インターネット上の仮想通貨、ビットコインの取引所を運営する「マウントゴックス」は、今日(28日)東京地裁に民事再生法の適用を申請し、保
全命令を受けた。
日本時間の25日昼ごろからサイトがアクセス不能になり、全面取引停止となっていた。都内で記者会見したマルク・カルプレス代表取締役は「本当に申し訳ありませんでした」と謝罪した。
不正アクセスによって、68億円がなくなったというのであるが、この時点でビットコインそのものが存在しなくなった。現在の法律では、破たんした方も金を失った方も何の罪も補償も問われることもなく、犯罪そのものが成立しない。
仮想通貨と表現されているが、そもそもこうした通貨は存在していない。ネット上で行われている、デジタル通貨であり購入者の支えによって成立する、分散型通貨とも言われ、仮想というより架空の通貨である。
人類が生きるために産業を興し、相互に商品兌換の基準として通過が存在したはずである。その背景には、懸命に働く人々やお互いに支え合う、社会の基盤が存在していたはずである。通貨はその実態の表現でなければならない。

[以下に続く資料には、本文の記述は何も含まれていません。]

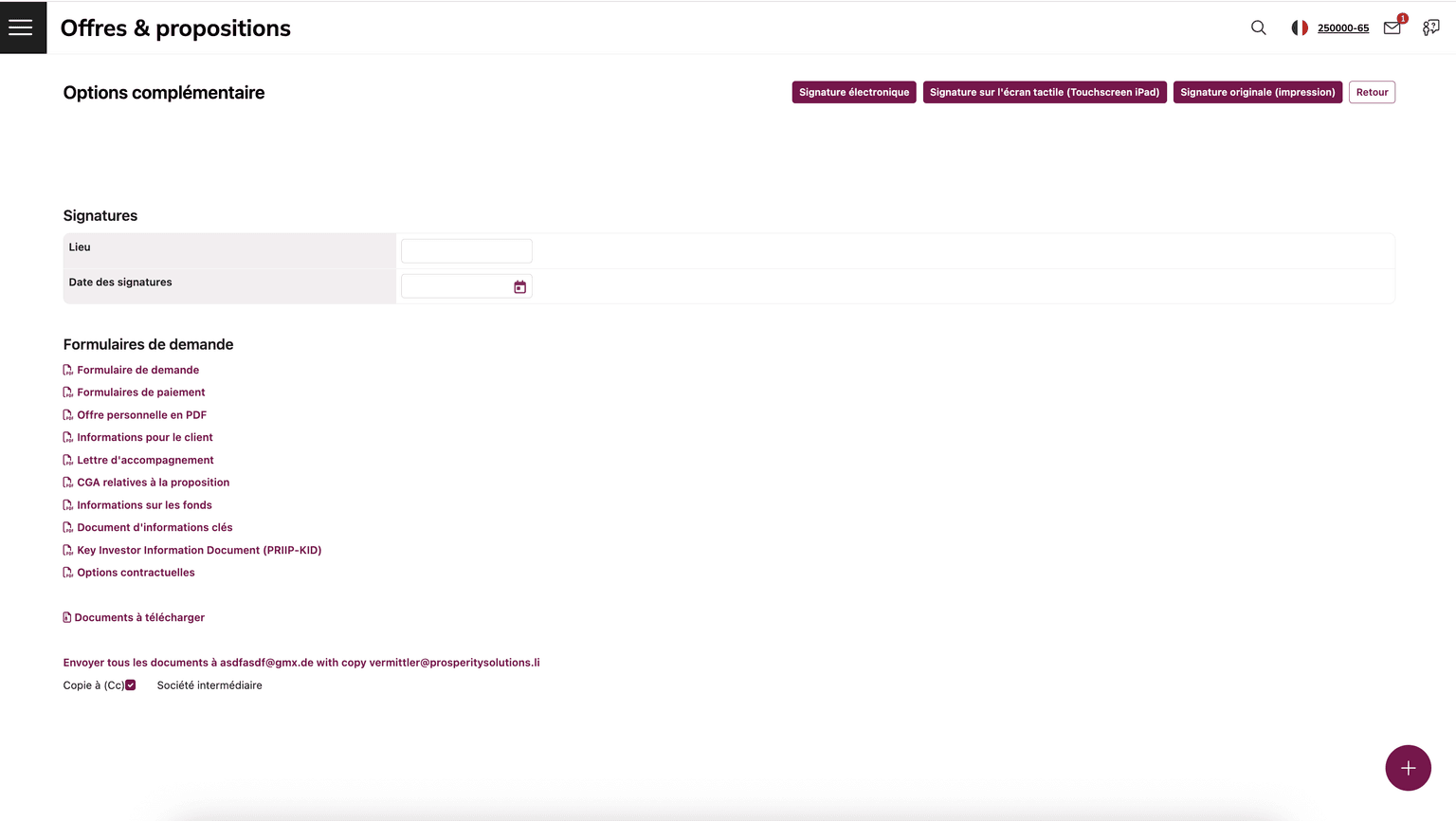Focus the Date des signatures field

456,286
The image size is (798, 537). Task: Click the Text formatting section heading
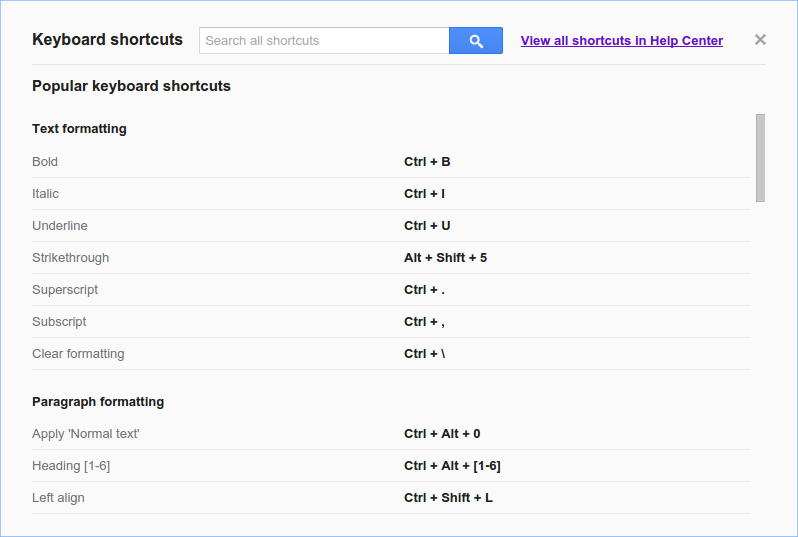tap(79, 129)
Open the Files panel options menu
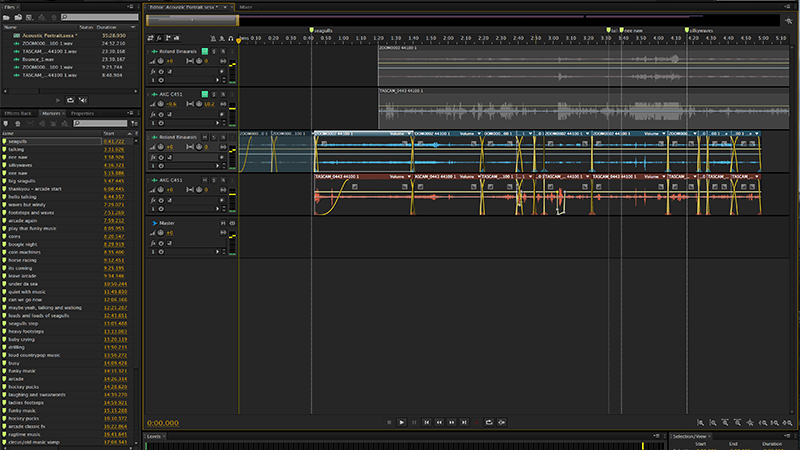 133,6
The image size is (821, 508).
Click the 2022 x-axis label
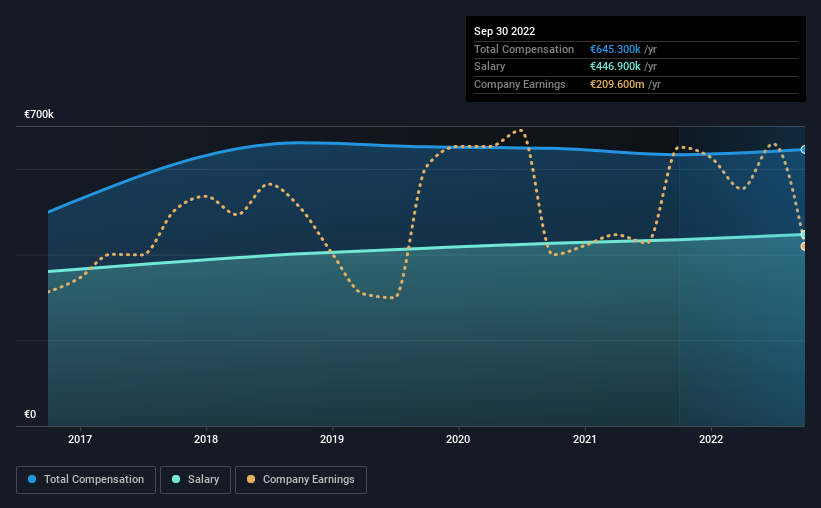pyautogui.click(x=711, y=439)
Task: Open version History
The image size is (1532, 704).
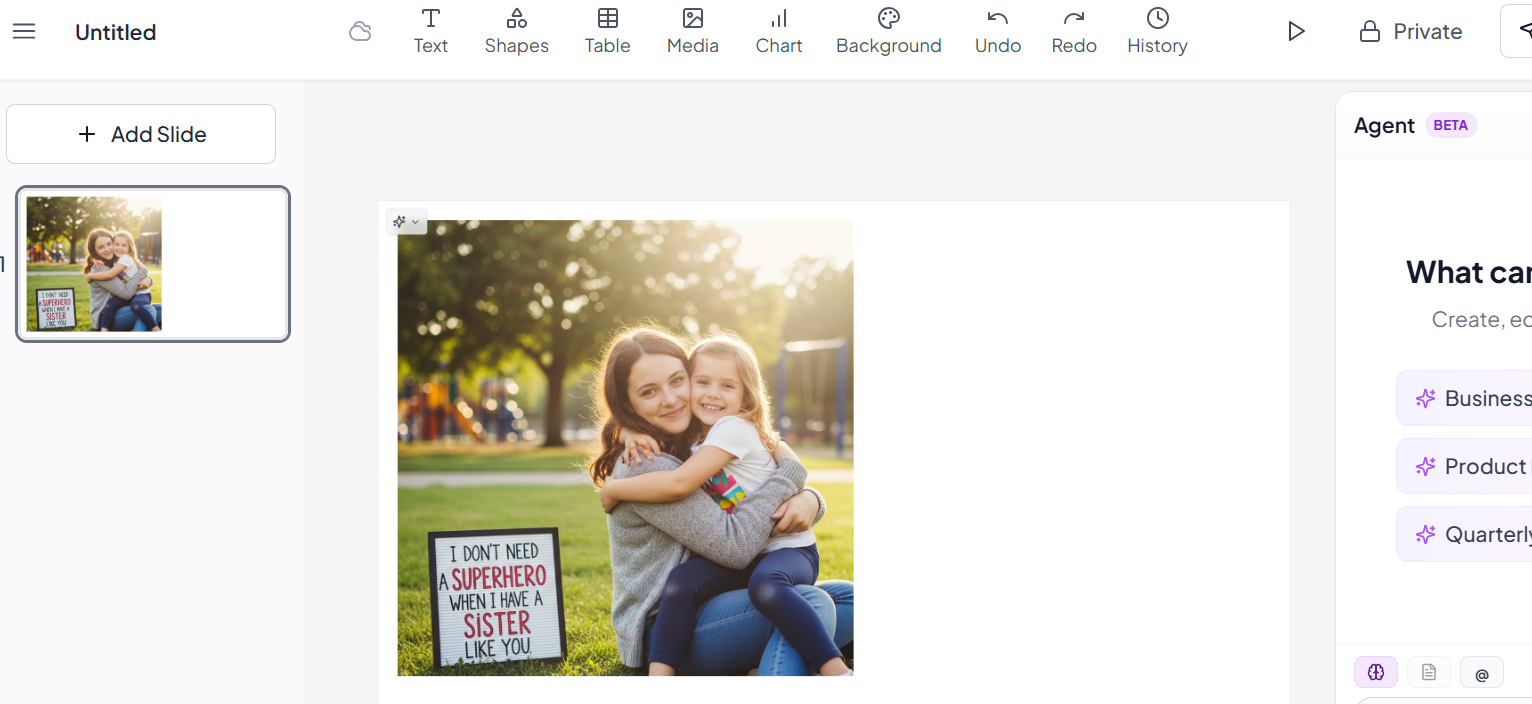Action: pyautogui.click(x=1157, y=32)
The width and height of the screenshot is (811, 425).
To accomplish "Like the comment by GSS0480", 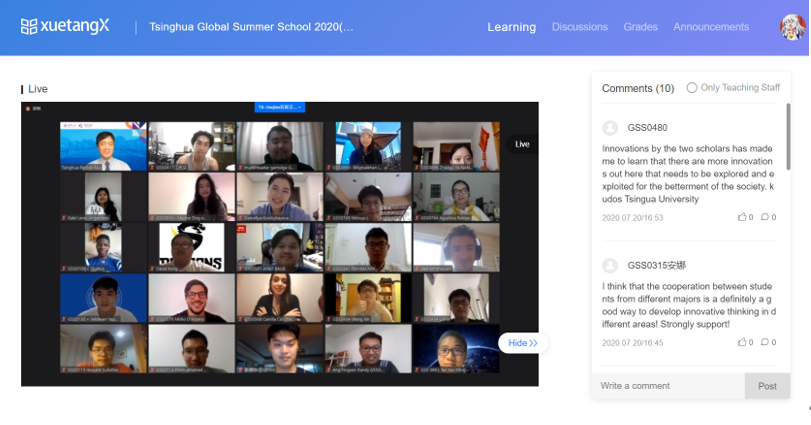I will click(x=744, y=217).
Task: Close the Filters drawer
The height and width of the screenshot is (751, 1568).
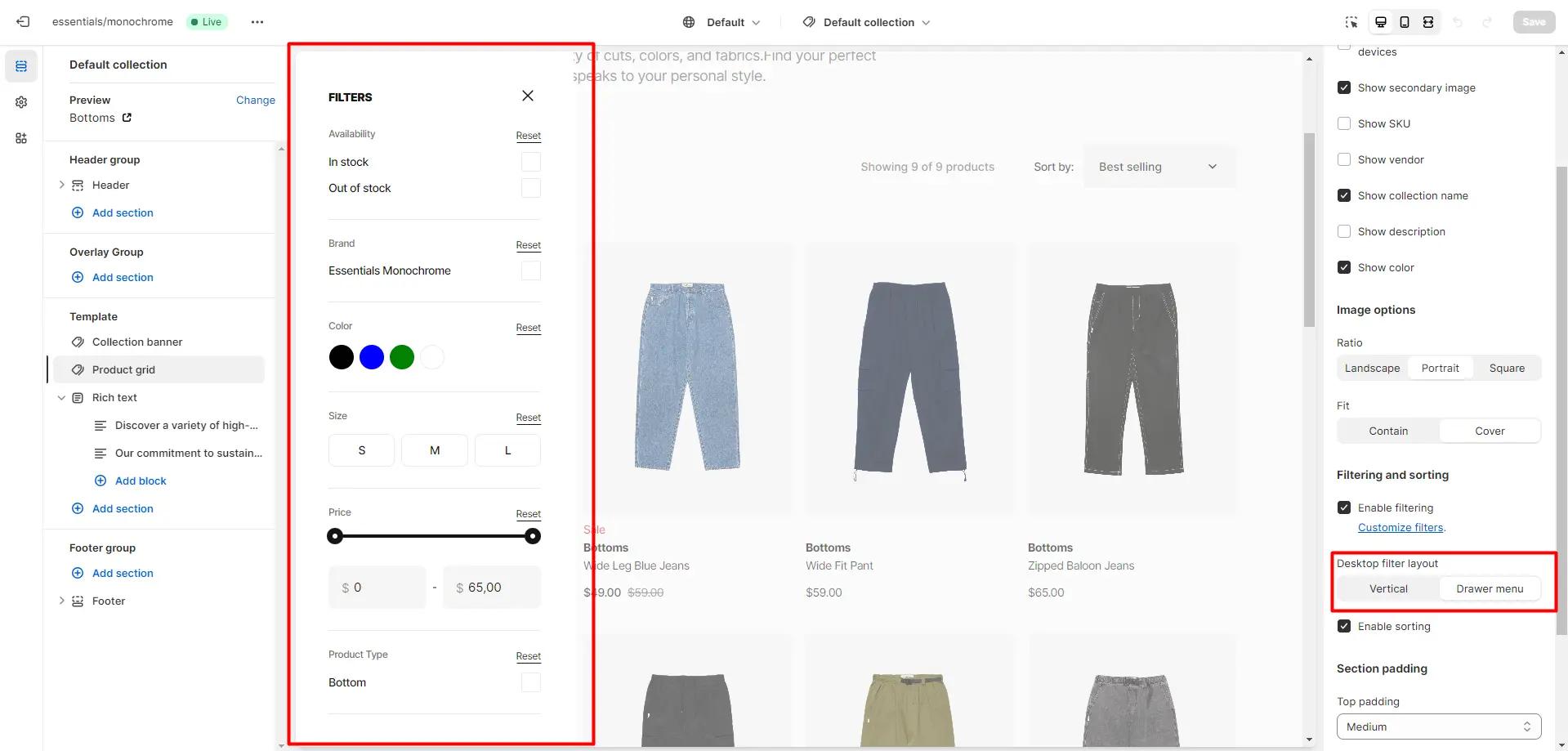Action: tap(528, 96)
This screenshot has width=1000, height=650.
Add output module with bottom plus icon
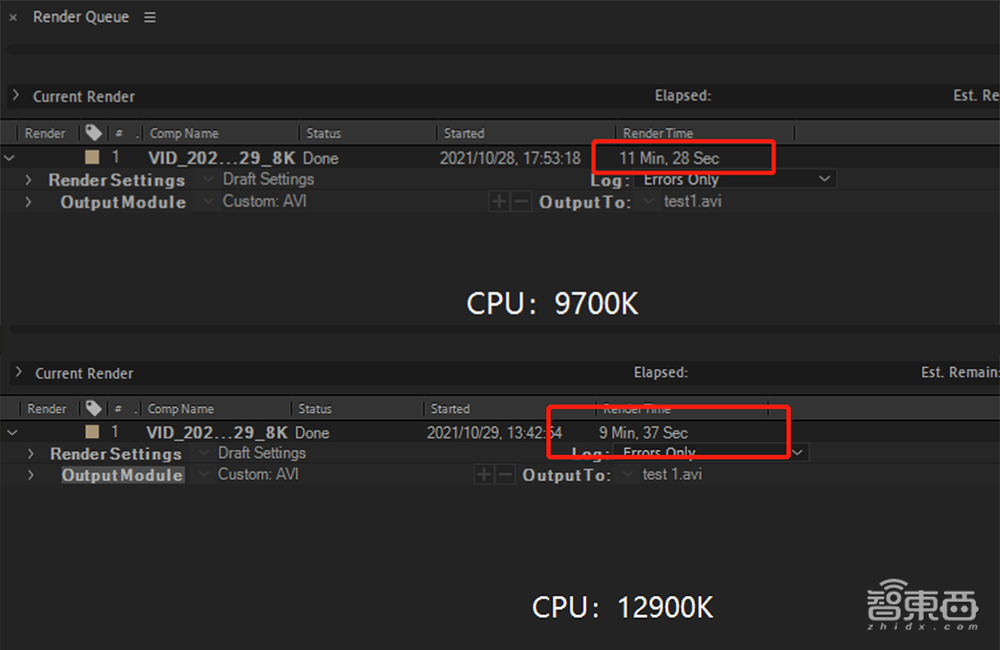click(484, 475)
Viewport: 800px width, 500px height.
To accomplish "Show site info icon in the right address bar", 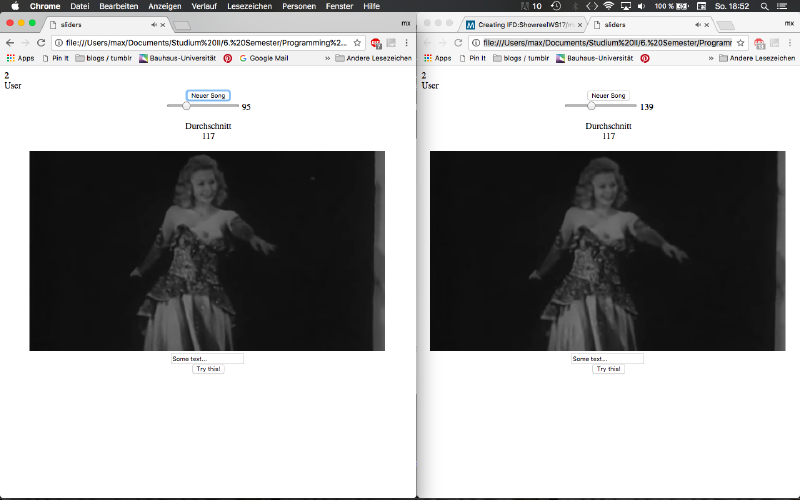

ところが、社会主義圏の崩壊以降、虚業と言える金融産業が、実体を伴う実産業を支配するようになってきた。株価の上下が景気の基準になったり、インフレにならなければ社会は良くならないという判断は、金融の身勝手な基準でしかない。
実業は金融とは関係なく動いている。その典型が、金融工学と言われる技術で、短期間に多額の売り買いをネットで行う人たちである。取引ごとに課税をするべき(ドーピン税)との主張もあるくらいである。
金貸しが世の中を動かす、あるいは金が金を産む社会は、金融資本主義と呼ばれて、異常であることに気が付かなければならない。
ビットコインの消滅(破たんでない)で、今後手を変えた新たな架空通貨が生まれることも予測される。